What you have to do> All pictures are to be excluded when the data below is output verbatim.

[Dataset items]
# # # # # # #
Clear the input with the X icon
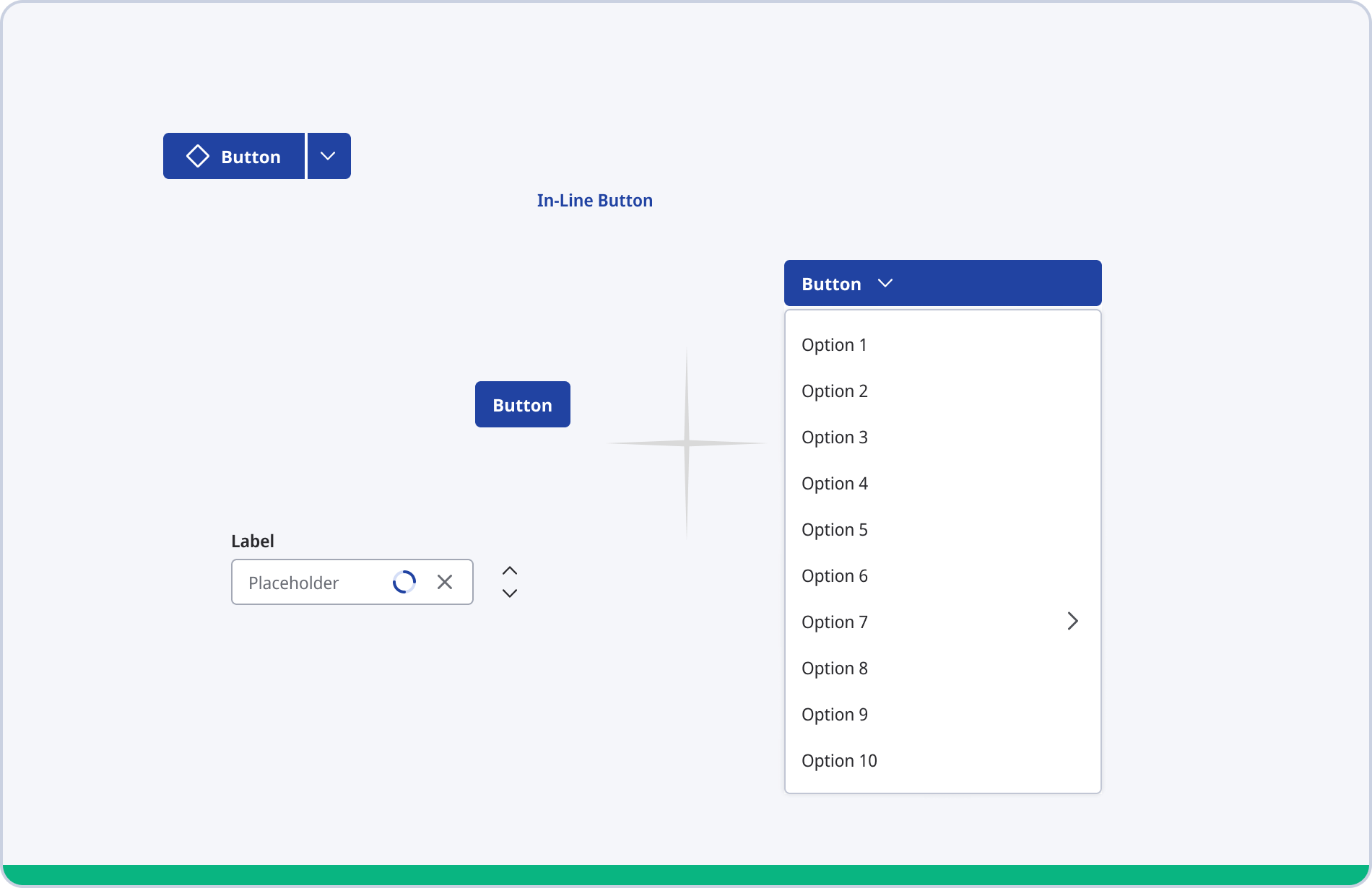The width and height of the screenshot is (1372, 888). (x=445, y=582)
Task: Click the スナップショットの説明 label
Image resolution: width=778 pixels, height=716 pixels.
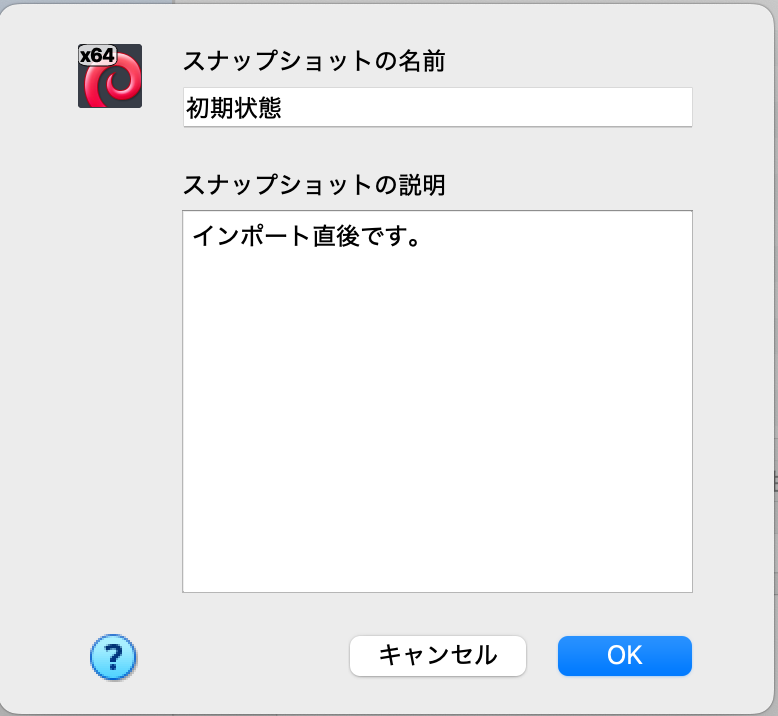Action: pyautogui.click(x=314, y=185)
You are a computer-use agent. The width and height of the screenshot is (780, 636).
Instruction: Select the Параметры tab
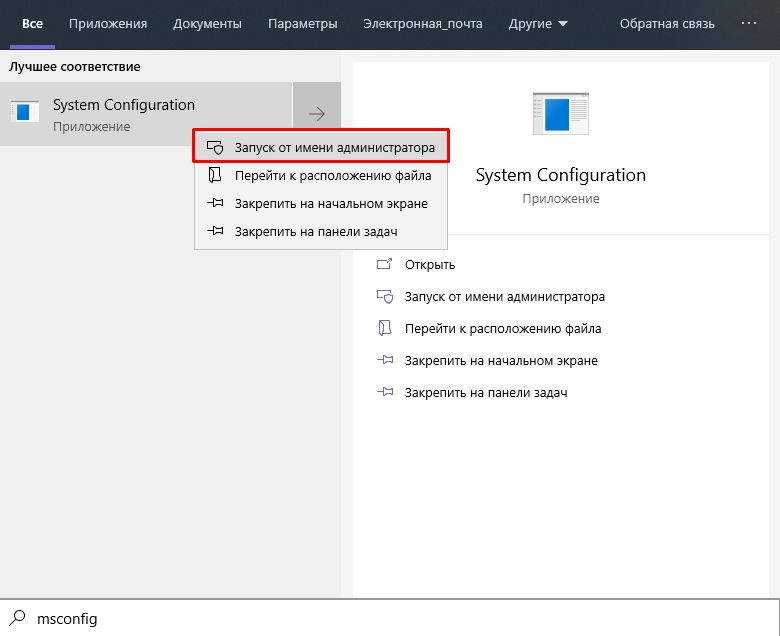point(302,23)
# # # # # # #
Answer below>
Clear the input with the X icon
The width and height of the screenshot is (1372, 888). (x=445, y=582)
Task: Click the スナップショットの説明 label
Image resolution: width=778 pixels, height=716 pixels.
Action: pyautogui.click(x=314, y=185)
You are a computer-use agent. The width and height of the screenshot is (780, 636).
Instruction: Select the Параметры tab
point(302,23)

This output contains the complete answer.